The alliance, also known as the National Coalition to Support Legitimacy, includes a number of political movements that support ousted President Mohamed Morsi.
“The students’ movement is Egypt’s beating heart,” the statement read. “It represents a thermometre for Egyptians’ aspirations and pains.”
The Anti-Coup Alliance said that “freeing universities of security control” was one of the 2011 revolution’s primary gains.
In September, the cabinet denied that the Ministry of Justice had issued a decision deputising a number of administrative university security personnel to arrest students, describing news of the decision as “unfounded”.

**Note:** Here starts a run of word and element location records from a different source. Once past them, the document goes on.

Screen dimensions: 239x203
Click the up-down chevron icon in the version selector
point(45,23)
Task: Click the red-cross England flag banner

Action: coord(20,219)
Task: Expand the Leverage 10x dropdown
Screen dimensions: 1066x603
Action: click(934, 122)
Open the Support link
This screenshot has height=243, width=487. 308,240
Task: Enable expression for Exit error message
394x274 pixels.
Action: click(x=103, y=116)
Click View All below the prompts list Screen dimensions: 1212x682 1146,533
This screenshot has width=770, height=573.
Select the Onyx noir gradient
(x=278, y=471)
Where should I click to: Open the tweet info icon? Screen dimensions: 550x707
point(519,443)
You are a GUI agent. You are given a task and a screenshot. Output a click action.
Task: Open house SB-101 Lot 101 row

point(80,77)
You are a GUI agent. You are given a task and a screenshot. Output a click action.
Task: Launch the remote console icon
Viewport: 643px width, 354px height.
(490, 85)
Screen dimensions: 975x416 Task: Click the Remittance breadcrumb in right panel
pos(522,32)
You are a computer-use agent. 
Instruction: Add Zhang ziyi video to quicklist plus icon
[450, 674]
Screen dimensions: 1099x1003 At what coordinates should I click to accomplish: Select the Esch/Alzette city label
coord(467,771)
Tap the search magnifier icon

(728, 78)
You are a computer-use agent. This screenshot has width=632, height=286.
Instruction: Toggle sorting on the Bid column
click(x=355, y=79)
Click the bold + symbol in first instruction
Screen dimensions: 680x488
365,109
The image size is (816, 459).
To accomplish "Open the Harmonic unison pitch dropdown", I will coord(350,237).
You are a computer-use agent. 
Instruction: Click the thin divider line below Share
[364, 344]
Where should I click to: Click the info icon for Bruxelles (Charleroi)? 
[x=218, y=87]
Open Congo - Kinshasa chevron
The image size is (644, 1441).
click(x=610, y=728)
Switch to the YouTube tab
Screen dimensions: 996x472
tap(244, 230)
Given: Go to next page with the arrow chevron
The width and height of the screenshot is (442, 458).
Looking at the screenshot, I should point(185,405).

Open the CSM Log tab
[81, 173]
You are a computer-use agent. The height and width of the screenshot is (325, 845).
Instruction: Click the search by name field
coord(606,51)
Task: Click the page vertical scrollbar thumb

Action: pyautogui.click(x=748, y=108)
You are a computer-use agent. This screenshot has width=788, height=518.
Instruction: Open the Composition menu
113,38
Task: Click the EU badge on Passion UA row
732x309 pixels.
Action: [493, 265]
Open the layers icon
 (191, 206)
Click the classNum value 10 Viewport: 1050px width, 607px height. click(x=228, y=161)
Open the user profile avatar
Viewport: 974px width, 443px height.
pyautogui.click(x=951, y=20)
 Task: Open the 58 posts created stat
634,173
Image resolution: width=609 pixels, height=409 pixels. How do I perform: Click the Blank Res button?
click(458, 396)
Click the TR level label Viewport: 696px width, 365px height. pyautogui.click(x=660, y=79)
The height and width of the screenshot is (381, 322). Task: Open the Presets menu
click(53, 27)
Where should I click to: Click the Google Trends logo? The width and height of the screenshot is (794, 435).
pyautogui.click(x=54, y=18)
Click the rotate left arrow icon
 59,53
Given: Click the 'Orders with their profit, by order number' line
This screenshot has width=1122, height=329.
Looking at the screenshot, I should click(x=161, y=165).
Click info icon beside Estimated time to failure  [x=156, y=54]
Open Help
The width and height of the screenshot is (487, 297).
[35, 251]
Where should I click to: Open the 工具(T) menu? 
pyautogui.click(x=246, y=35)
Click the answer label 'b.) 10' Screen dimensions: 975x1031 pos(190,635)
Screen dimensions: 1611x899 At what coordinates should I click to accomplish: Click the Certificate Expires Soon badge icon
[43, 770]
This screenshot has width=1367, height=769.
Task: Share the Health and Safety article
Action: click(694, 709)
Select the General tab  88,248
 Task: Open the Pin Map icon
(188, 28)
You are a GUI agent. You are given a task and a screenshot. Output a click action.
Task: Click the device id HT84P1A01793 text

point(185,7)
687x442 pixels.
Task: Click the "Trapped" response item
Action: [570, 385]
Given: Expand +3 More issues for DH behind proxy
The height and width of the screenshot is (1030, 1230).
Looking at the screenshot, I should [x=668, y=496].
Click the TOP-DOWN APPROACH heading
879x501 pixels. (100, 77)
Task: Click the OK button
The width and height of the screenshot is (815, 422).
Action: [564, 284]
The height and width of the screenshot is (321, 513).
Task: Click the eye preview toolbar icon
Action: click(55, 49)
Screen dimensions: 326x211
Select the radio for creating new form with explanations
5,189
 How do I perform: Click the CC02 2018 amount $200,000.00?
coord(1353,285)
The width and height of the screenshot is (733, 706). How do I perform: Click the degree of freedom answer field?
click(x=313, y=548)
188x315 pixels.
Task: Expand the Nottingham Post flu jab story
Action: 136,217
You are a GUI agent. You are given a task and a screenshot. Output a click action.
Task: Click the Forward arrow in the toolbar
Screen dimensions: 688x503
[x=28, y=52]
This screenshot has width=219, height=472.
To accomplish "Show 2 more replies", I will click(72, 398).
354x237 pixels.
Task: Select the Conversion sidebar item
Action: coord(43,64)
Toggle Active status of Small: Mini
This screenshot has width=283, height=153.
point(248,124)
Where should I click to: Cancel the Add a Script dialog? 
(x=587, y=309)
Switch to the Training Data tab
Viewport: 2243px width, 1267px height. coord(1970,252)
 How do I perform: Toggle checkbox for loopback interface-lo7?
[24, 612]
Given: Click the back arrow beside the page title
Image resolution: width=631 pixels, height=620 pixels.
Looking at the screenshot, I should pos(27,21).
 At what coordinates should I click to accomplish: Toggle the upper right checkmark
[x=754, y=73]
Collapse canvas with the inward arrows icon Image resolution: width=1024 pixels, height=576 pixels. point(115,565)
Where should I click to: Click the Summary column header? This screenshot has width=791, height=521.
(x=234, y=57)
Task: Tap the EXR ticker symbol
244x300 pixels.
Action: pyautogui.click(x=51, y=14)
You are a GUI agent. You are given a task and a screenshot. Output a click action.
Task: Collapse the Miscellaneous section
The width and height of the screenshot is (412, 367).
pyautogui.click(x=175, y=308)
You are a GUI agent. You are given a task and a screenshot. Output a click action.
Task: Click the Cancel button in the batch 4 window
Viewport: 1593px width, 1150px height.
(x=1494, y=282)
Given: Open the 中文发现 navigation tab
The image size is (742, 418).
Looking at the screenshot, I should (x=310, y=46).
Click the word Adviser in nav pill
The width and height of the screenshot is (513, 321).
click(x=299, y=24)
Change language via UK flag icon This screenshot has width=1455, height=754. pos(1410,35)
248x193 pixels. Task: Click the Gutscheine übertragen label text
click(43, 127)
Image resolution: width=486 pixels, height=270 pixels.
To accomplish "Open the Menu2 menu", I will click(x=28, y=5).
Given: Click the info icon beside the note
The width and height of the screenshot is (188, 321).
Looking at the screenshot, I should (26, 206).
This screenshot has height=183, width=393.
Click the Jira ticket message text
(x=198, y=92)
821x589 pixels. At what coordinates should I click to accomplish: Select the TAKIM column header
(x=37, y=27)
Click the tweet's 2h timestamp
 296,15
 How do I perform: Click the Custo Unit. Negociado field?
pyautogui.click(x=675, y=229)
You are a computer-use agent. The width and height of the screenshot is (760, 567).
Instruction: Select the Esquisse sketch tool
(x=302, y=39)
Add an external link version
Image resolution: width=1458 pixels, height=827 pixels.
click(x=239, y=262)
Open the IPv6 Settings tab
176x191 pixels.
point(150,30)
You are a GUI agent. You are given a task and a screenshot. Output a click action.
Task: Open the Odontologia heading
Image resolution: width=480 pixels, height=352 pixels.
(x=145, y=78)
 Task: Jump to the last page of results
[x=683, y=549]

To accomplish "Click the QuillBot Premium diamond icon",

The Anti-Coup Alliance was among the parties promoting such claims, and said the authorities had only failed “due to the [active] mobilisation of [protesting] students”.
“In the past two months, students represented heroism, strength, nationalism, political and revolutionary maturity which Egypt will remain proud of,” the statement read. The alliance added that the “military coup”, on the other hand, practiced oppression and attacked university campuses.
The alliance stated that the ruling authorities had killed students and quelled protests inside university campus, arresting “thousands” of students and university professors. It added that such acts violate the Universal Declaration of Human Rights and the International Covenant on Civil and Political Rights, both of which Egypt ratified.
The Anti-Coup Alliance accused the public prosecution of “politicising” cases and coordinating with the Ministry of Interior. The alliance said that 43 Al-Azhar University students will face trial at the Nasr City Misdemeanour Court on Wednesday, adding that the defendants were randomly arrested from university.
Ten days ago, the Public Prosecution authorised police forces to enter Al-Azhar University’s campus upon the request of university chairman Osama Al-Abd. The request came after a group of students broke in to the university’s administrative building. At the time, the Ministry of Interior announced the arrest of 26 people, 14 of whom were not students at the university.
After the incident, Prime Minister Hazem El-Beblawi announced that police forces would be present at university gates to help maintain security. El-Beblawi’s cabinet gave university presidents the right to request the entry of police forces into campus in case of “threats to individuals, entities and students”.
Until 2009, the Ministry of Interior was responsible for providing Homeland Security personnel to secure universities. In 2009, the Administrative Court banned this decision, establishing an “administrative” university security. The decision did not go into effect until the 2011 revolution.